Start of Source information
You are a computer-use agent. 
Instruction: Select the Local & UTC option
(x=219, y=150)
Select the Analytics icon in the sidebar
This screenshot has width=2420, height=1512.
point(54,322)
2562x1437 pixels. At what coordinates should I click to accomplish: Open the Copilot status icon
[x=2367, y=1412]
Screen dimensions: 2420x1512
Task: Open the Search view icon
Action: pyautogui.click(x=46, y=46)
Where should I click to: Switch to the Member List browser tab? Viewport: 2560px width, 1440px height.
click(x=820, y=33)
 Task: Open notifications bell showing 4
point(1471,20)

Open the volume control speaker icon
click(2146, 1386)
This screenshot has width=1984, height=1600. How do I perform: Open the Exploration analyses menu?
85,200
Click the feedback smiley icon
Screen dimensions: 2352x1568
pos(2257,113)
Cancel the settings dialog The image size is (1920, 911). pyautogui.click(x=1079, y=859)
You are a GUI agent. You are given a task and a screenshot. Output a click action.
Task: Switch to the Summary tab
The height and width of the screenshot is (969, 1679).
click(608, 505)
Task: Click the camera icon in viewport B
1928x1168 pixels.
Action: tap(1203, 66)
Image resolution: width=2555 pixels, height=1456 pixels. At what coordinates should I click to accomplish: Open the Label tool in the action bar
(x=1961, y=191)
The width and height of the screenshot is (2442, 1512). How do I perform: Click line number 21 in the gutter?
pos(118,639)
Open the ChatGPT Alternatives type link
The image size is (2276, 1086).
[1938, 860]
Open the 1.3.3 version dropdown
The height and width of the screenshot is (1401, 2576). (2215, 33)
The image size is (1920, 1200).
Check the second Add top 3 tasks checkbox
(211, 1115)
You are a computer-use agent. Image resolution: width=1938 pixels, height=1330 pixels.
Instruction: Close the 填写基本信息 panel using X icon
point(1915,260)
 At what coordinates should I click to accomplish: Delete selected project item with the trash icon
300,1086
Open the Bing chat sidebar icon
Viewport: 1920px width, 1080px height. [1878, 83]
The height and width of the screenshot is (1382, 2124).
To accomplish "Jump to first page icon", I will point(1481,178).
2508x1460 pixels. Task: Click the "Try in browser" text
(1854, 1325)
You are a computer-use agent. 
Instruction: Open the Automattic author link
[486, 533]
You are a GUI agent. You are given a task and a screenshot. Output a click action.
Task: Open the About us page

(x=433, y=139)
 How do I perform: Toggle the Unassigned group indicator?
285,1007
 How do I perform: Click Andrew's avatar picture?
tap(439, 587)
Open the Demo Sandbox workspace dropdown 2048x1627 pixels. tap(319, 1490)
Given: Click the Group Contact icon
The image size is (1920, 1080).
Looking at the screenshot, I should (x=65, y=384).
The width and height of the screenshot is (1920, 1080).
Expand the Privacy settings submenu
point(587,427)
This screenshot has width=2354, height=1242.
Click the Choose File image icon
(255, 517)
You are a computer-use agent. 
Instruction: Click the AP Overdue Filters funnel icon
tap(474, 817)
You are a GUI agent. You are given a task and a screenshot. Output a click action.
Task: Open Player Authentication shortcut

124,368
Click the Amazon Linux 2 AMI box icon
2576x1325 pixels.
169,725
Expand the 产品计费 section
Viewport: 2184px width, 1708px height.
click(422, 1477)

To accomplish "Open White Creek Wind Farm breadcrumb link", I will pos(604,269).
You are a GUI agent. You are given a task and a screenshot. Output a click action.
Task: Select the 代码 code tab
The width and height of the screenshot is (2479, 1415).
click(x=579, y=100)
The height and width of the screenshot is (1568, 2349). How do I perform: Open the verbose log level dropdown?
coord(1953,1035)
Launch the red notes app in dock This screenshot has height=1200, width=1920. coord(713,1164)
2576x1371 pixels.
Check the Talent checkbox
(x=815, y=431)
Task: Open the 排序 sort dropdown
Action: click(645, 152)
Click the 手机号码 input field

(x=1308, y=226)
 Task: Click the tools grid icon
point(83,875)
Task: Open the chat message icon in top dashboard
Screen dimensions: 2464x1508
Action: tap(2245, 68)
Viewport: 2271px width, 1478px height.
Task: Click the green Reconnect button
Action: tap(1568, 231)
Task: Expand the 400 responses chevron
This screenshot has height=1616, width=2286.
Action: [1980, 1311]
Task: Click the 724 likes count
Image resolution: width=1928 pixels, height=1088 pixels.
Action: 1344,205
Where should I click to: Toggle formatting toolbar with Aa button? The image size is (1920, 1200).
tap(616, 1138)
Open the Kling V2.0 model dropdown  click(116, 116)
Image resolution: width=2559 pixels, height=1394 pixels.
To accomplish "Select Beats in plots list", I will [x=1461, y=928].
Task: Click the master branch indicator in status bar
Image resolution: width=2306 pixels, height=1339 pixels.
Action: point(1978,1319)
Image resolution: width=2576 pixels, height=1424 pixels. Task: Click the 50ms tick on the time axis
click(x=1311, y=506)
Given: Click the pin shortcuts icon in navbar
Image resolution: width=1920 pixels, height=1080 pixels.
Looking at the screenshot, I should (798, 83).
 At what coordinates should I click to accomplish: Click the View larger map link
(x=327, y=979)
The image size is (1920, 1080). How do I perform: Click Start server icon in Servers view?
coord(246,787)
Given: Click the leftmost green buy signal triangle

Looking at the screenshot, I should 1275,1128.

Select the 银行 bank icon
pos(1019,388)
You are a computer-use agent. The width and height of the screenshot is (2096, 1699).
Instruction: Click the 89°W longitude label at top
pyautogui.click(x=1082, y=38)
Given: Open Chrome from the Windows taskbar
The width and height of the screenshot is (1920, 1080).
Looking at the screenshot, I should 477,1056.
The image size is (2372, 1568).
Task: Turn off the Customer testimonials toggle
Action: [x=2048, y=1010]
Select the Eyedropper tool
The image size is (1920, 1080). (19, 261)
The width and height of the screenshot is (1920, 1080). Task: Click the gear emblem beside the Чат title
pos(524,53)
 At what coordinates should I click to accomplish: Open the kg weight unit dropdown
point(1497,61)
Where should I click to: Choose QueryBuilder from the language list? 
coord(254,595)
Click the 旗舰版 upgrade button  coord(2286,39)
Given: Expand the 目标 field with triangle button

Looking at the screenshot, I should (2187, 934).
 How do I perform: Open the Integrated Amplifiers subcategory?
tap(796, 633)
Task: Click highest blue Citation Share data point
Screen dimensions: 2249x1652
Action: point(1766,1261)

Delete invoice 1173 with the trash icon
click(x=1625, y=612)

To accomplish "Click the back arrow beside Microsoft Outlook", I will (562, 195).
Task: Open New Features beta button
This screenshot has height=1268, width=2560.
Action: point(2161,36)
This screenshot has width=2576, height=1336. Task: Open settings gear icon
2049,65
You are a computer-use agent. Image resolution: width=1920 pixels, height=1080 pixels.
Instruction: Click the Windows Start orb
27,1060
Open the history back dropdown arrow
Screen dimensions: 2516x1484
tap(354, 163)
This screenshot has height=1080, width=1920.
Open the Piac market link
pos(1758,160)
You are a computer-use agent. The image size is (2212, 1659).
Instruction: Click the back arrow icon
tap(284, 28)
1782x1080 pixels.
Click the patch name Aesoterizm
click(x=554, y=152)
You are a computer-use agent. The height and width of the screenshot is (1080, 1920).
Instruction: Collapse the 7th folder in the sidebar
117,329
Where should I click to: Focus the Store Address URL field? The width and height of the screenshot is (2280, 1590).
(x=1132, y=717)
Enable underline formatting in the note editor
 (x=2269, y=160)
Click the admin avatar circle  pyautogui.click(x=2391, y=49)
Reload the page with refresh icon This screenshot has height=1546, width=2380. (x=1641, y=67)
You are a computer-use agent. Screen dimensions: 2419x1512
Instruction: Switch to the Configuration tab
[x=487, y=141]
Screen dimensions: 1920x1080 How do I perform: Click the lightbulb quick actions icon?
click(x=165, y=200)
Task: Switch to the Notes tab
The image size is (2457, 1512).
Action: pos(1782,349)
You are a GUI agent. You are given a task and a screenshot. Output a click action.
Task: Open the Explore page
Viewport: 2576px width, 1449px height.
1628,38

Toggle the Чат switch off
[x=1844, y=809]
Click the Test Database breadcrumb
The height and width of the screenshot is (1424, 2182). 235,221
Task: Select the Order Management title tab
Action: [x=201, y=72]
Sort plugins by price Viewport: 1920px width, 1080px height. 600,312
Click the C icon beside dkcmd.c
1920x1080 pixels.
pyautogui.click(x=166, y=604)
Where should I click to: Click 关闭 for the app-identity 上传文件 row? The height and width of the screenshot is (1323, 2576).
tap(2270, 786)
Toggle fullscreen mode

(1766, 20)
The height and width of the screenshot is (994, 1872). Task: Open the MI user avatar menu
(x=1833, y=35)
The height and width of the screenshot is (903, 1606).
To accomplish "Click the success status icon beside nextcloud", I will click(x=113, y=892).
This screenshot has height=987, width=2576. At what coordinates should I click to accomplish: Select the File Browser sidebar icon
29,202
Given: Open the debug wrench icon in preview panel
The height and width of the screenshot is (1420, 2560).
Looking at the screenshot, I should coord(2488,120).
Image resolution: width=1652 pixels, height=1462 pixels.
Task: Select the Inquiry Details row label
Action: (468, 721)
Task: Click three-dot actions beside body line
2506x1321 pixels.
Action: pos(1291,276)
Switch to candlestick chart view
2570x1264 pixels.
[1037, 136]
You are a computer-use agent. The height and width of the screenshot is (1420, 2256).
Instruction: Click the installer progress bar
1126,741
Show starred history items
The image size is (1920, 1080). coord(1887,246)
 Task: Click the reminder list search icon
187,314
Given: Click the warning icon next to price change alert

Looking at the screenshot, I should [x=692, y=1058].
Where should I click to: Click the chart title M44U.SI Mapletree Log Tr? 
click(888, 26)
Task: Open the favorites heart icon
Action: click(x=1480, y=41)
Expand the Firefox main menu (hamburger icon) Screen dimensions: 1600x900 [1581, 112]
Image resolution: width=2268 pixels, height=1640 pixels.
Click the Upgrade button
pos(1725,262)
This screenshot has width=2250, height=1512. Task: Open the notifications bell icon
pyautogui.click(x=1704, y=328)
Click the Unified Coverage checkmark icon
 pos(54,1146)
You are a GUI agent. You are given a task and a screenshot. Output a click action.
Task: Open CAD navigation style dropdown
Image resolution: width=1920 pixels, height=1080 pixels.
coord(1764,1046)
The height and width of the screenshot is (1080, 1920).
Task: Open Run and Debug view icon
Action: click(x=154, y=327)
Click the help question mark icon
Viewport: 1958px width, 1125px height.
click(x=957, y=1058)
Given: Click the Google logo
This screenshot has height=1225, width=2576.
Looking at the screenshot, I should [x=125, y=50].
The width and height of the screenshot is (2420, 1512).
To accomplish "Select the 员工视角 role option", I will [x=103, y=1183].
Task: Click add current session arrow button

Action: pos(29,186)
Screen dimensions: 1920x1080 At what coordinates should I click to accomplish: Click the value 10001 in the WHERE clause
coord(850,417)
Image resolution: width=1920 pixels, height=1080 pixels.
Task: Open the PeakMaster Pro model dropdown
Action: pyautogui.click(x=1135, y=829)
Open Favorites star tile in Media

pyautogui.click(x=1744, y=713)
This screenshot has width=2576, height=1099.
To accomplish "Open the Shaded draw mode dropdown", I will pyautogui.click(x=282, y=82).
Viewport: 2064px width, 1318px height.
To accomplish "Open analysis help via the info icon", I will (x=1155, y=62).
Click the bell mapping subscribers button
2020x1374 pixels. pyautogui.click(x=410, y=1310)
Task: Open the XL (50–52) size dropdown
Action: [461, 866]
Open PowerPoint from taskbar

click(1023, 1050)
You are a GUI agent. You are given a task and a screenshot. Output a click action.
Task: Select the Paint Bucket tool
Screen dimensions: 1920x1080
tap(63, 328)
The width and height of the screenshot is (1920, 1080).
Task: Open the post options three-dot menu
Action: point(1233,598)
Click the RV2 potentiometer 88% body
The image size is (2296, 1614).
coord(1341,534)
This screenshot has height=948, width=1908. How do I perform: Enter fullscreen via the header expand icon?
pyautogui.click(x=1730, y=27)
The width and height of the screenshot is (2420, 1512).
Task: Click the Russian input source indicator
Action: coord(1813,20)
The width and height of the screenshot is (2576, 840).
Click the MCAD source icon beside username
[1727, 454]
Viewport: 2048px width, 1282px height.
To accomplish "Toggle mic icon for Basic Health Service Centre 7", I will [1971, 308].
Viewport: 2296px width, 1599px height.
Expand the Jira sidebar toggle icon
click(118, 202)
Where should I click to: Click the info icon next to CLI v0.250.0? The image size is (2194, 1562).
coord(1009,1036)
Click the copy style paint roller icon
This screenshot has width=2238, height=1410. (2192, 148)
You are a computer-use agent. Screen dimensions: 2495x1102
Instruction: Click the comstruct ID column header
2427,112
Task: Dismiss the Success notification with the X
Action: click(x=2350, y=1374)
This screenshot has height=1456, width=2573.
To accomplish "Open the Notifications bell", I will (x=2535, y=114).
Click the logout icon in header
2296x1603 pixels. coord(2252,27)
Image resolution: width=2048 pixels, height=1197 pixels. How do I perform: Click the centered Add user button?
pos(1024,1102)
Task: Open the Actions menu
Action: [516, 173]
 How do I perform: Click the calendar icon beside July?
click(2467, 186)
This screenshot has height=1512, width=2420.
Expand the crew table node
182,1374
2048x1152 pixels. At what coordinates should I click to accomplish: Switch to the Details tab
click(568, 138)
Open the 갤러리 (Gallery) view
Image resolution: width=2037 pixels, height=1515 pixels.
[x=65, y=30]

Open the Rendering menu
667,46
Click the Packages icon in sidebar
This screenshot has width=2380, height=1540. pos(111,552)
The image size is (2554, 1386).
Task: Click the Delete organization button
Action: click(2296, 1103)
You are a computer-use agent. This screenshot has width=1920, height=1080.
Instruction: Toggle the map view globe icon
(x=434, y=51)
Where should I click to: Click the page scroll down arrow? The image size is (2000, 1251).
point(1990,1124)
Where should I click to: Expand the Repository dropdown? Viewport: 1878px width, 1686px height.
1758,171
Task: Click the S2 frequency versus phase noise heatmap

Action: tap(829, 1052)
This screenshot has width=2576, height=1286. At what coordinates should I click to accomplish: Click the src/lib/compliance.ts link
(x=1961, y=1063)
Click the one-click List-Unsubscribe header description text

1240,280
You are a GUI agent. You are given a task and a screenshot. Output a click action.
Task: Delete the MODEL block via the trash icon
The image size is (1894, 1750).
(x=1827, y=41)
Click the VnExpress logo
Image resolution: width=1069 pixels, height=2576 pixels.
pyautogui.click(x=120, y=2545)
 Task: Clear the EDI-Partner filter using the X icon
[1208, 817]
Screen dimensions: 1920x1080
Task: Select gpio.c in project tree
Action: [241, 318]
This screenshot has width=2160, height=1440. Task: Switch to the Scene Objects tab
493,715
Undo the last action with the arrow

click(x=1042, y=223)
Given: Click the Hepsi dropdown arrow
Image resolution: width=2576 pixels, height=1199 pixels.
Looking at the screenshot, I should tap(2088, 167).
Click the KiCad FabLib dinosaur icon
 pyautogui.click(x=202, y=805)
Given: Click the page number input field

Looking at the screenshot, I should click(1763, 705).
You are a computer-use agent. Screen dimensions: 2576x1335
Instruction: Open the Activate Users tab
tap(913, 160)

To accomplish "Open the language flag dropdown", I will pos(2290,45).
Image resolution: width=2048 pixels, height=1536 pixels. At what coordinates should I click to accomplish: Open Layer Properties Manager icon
End of Source information
▸ **Exercise directions**:
Scan the records above for the string "body", then report every line that contains it.

▸ **Reply to the task**:
Task: Click three-dot actions beside body line
Click the RV2 potentiometer 88% body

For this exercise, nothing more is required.